Because I have been doing the family tree,my sister in law has given me some old documents and certs, one from 1887.

They look fragile. What is the best way to keep them please. I was thinking of scanning them for every day use,but don't want them to deteriorate further in my care if possible.

Thanks in advance for any advice



Adeline Report 4 Jul 2013 12:27

I have some very old documents and have stored them for a few years between sheets of acid free paper. It seems to have worked satisfactorily so far but I'm no expert. If you google "acid free" paper or boxes you should find some more information.


Blue1 Report 4 Jul 2013 12:43

Hi Adeline,

Thank you for answering my question re the Acid free paper. I shall google as you suggest.
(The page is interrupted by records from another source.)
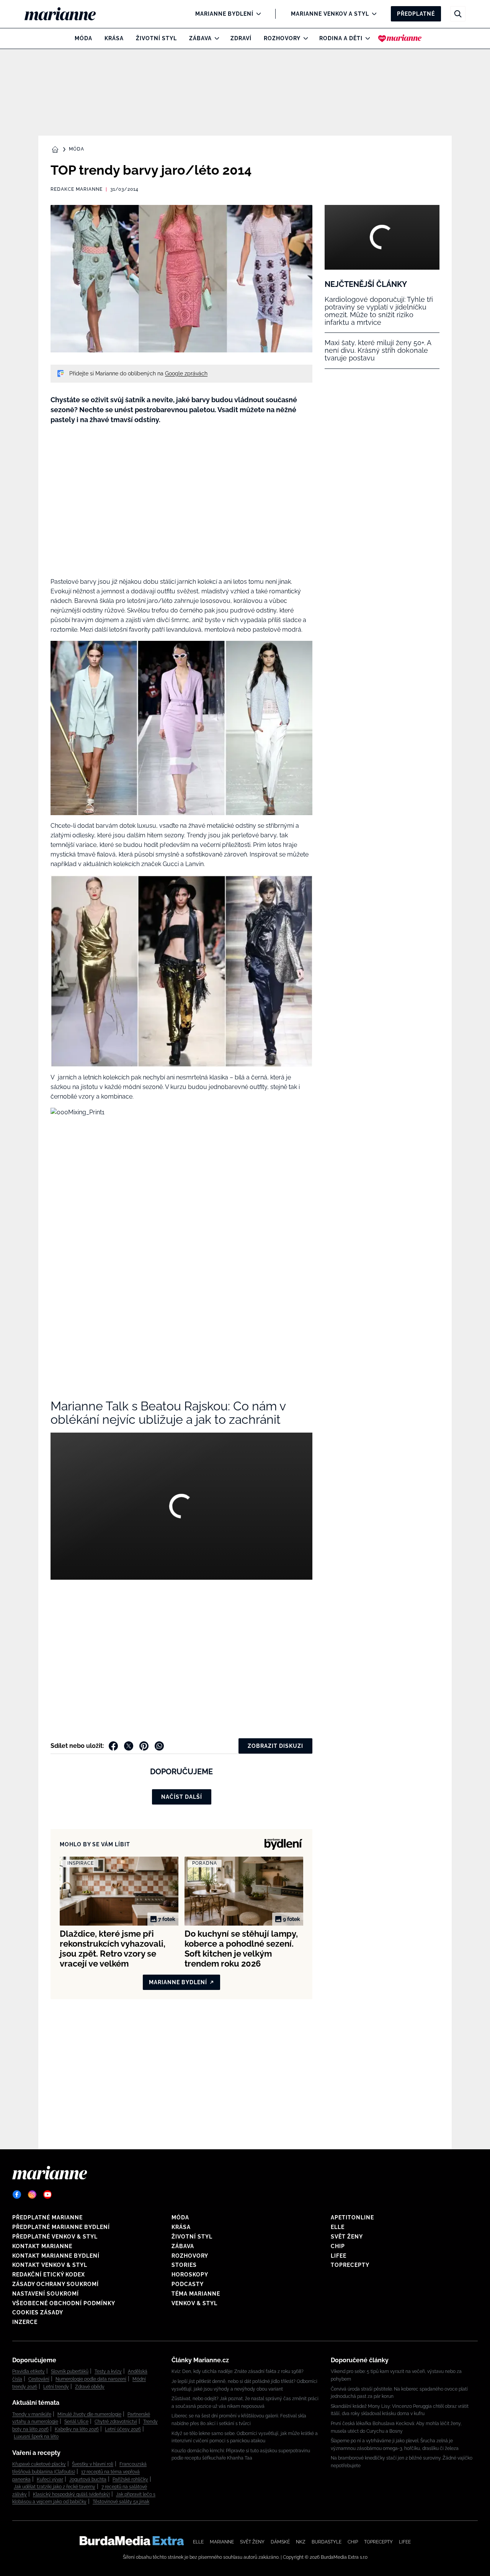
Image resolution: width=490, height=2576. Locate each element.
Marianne (222, 2542)
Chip (338, 2246)
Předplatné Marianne (47, 2217)
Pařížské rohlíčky (130, 2479)
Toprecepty (350, 2265)
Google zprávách (186, 373)
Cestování (38, 2379)
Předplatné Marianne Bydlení (61, 2227)
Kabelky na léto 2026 (77, 2429)
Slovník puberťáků (69, 2371)
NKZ (300, 2542)
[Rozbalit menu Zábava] (215, 38)
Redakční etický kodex (48, 2274)
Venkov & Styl (194, 2303)
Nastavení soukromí (45, 2294)
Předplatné (416, 14)
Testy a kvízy (108, 2371)
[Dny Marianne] (399, 38)
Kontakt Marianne (42, 2246)
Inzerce (25, 2322)
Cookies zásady (37, 2312)
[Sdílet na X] (128, 1746)
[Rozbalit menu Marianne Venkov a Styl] (372, 13)
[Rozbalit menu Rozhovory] (304, 38)
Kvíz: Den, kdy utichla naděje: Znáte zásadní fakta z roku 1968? (238, 2371)
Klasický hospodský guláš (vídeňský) (71, 2494)
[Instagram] (32, 2194)
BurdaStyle (326, 2542)
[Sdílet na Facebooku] (113, 1746)
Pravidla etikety (28, 2371)
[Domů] (66, 13)
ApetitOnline (352, 2217)
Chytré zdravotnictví (116, 2421)
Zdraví (241, 38)
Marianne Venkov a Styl (330, 14)
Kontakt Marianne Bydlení (56, 2256)
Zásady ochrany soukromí (55, 2284)
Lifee (338, 2256)
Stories (184, 2265)
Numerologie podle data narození (91, 2379)
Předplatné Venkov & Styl (55, 2237)
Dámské (280, 2542)
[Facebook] (16, 2194)
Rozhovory (282, 38)
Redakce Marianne (77, 189)
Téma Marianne (196, 2294)
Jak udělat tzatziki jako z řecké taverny (54, 2486)
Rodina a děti (341, 38)
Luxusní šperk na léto (36, 2436)
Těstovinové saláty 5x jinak (121, 2501)
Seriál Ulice (76, 2421)
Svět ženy (347, 2237)
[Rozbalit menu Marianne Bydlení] (256, 13)
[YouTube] (47, 2194)
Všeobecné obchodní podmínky (63, 2303)
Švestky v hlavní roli (92, 2464)
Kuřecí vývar (50, 2479)
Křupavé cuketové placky (39, 2464)
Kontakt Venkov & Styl (49, 2265)
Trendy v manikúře (31, 2414)
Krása (114, 38)
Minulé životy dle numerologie (89, 2414)
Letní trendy (56, 2386)
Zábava (200, 38)
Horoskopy (190, 2274)
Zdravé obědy (90, 2386)
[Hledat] (458, 13)
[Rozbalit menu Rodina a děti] (366, 38)
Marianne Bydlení (224, 14)
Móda (83, 38)
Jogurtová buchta (87, 2479)
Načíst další (181, 1797)
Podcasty (188, 2284)
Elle (338, 2227)
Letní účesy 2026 (123, 2429)
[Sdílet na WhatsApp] (159, 1746)
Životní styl (156, 38)
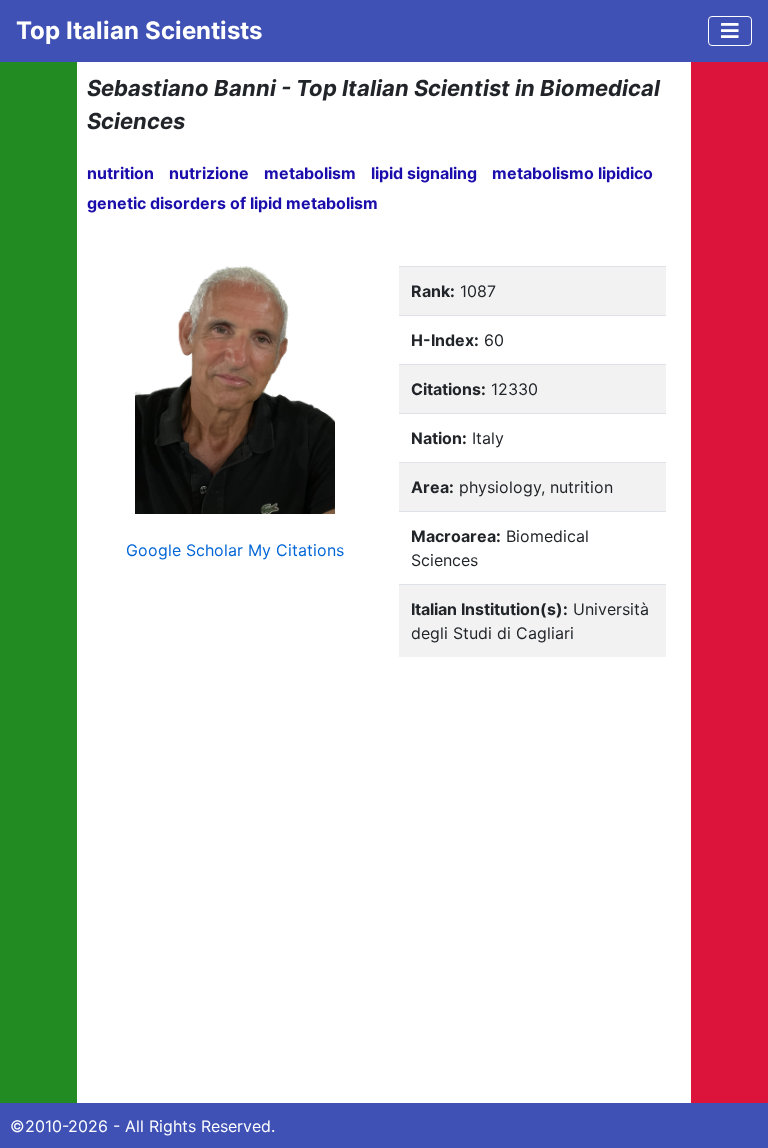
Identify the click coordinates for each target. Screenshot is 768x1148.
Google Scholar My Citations (235, 550)
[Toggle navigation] (730, 31)
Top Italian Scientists (139, 30)
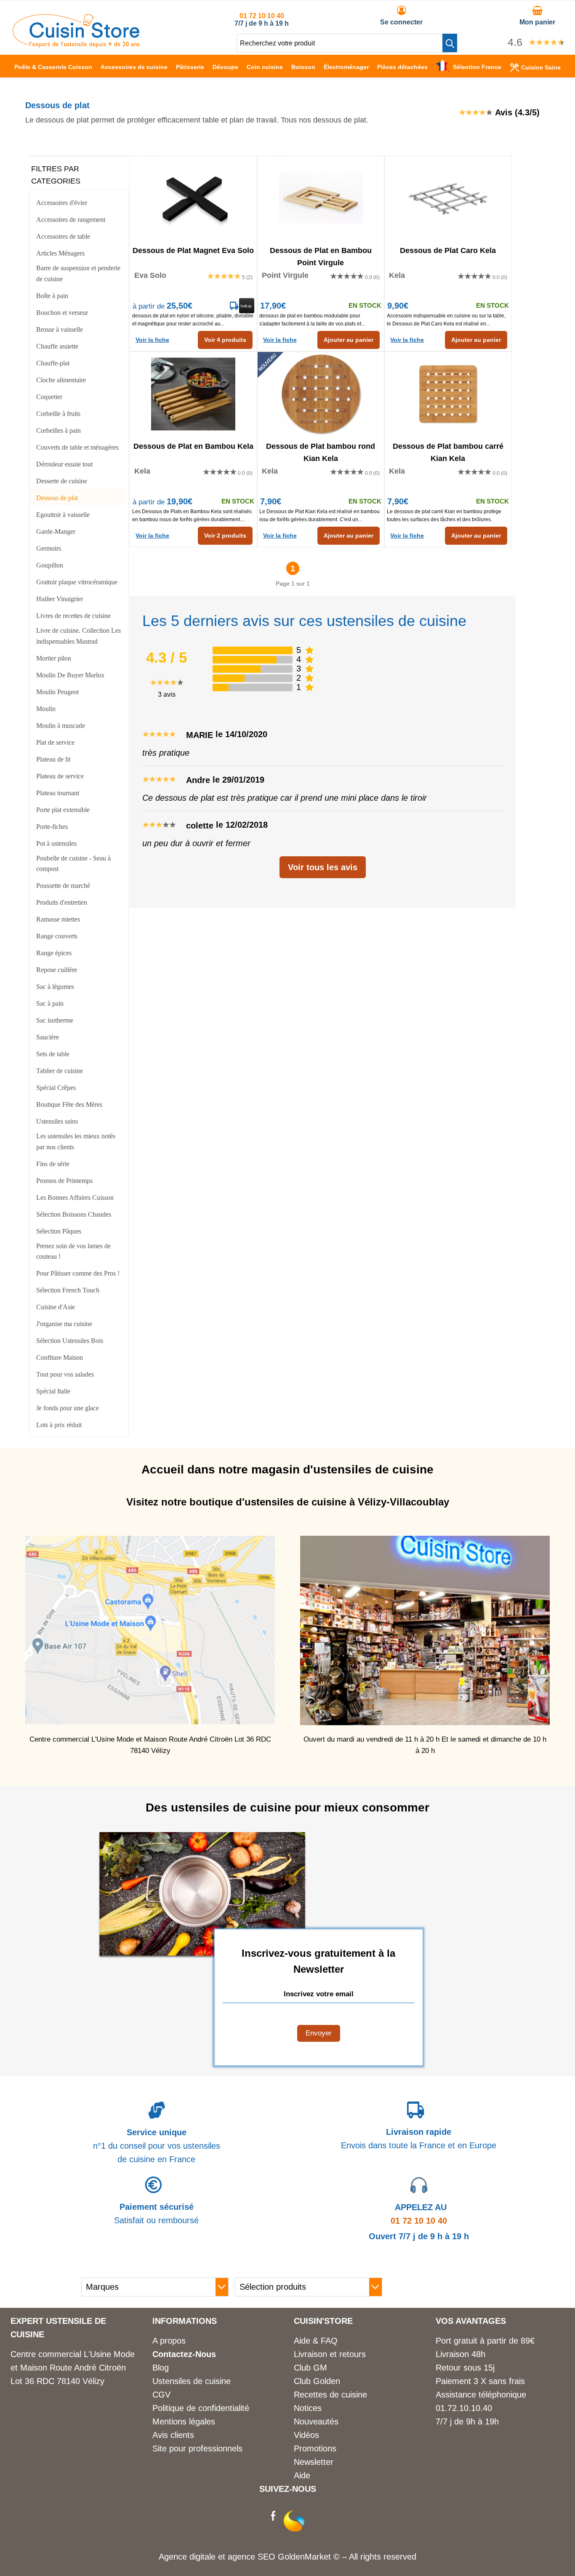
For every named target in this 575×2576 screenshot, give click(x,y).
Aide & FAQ (316, 2340)
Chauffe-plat (52, 363)
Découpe (225, 67)
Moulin (46, 708)
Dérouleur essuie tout (64, 464)
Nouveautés (316, 2421)
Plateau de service (60, 776)
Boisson (303, 67)
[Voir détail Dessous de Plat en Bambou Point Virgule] (321, 198)
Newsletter (313, 2462)
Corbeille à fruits (58, 413)
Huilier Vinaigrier (59, 598)
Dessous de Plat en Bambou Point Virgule (321, 256)
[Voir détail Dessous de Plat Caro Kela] (448, 198)
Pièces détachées (402, 67)
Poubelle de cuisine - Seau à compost (73, 864)
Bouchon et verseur (62, 312)
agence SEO (253, 2556)
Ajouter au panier (348, 339)
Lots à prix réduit (59, 1424)
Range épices (54, 952)
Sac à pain (50, 1003)
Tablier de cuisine (59, 1070)
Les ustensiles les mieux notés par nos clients (75, 1141)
I probably should have done that in the first place, people on here are so informative and experienced though that I thought I would ask on here first.



DazedConfused Report 4 Jul 2013 12:43

You can also google - about looking after documents

I think the National Archives website (not too sure if them or a museum) do have a page to explain how to look after document.

You can also get acid free plastic inserts, but these are useless for the really old certificates as they are far longer than the insert. I to have an marriage cert from the same time and it is in 4 pieces!!!!

As you have said best thing to do immediately is to scan for everday use and then put away original for safe keeping.

:-D :-D


Blue1 Report 4 Jul 2013 12:49


Ahh, Didn't think about the National Archives! I will have a look on there as well.

It's quite a responsibility isn't it, but fab at the same time to be trusted by your in laws!



Graham Report 4 Jul 2013 16:48

You might want to weigh up the cost of preserving an old certificate against the cost of buying a replacement. I know there is, perhaps, some sentimental value attached to the old certificate; but a replacement would have all the relevant information on it.